• To do:
For the records below, print the lines from the line with "Collapse the fold at definition out1" through the line with "Image resolution: width=1504" exactly as written; include both end lines and exclude the rest.

━━━━━ Task data ━━━━━

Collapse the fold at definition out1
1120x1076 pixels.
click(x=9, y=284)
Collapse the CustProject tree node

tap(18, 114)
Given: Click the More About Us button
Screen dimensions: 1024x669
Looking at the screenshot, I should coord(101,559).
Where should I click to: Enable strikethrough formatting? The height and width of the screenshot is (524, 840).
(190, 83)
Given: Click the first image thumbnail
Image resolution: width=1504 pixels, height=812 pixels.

━━━━━
━━━━━ Task data ━━━━━

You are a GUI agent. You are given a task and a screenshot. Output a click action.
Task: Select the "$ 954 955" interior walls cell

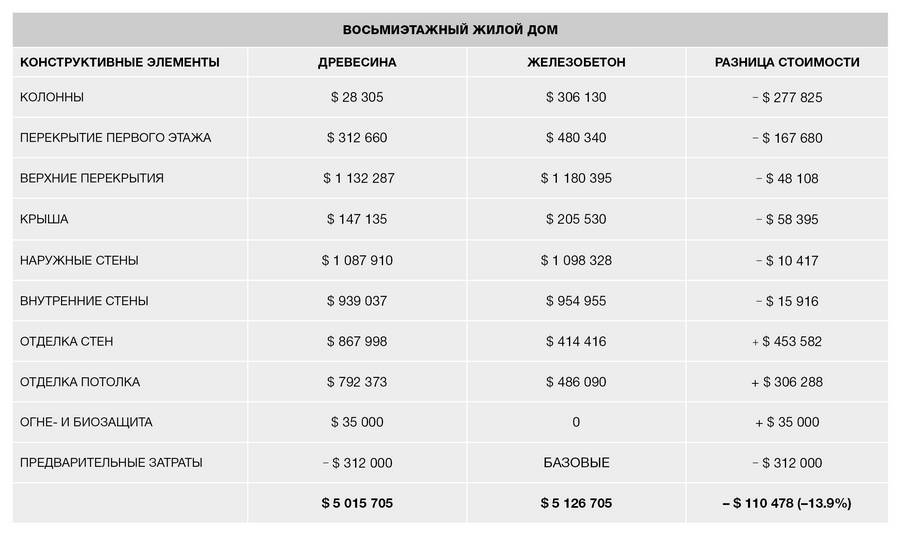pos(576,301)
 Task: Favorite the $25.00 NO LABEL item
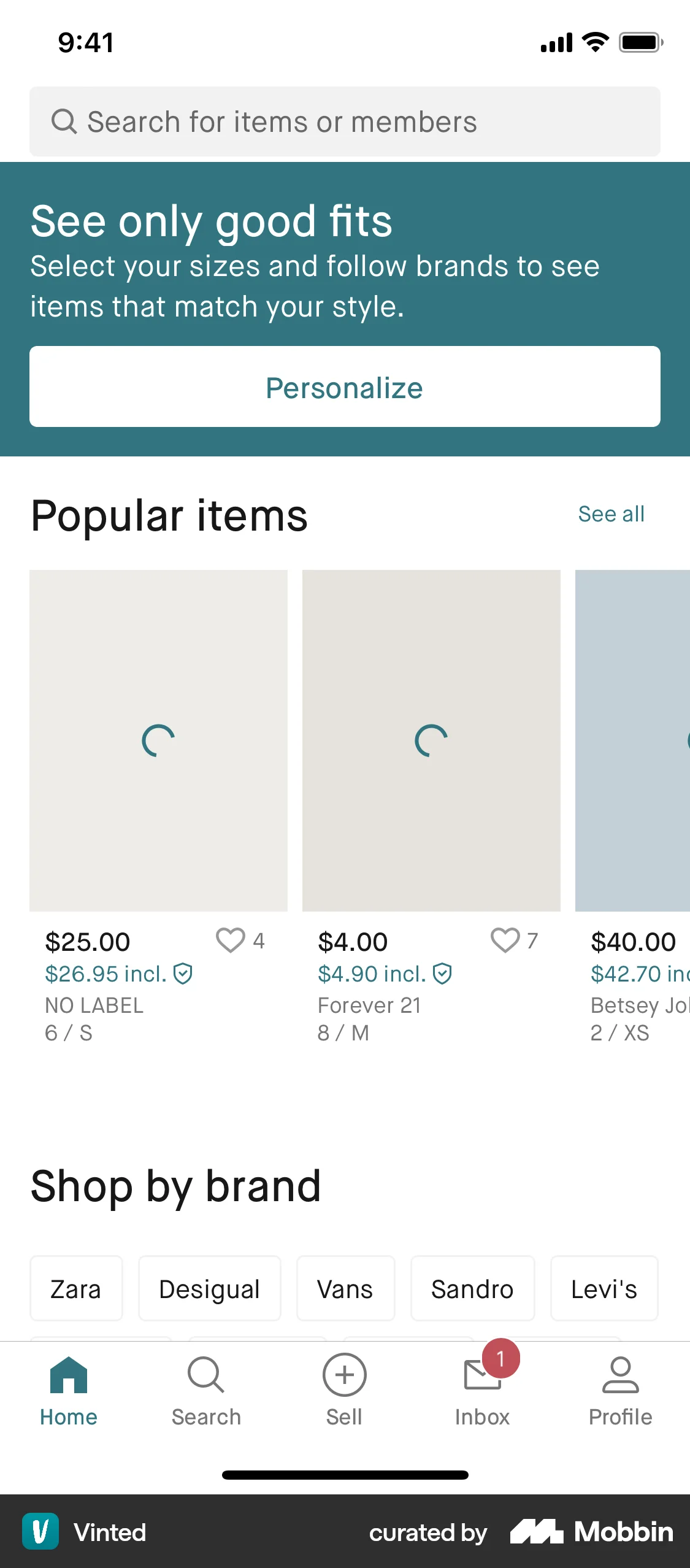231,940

━━━━━
━━━━━ Task data ━━━━━

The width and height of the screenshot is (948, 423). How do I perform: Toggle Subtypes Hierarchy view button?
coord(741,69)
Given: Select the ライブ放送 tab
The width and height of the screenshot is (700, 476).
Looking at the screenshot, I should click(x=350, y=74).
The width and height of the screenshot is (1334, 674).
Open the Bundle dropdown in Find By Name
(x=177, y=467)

━━━━━

• Output:
Collapse the fold at definition out1
1120x1076 pixels.
click(x=9, y=284)
Collapse the CustProject tree node

tap(18, 114)
Given: Click the More About Us button
Screen dimensions: 1024x669
Looking at the screenshot, I should coord(101,559).
Where should I click to: Enable strikethrough formatting? The height and width of the screenshot is (524, 840).
(190, 83)
Given: Click the first image thumbnail
Image resolution: width=1504 pixels, height=812 pixels.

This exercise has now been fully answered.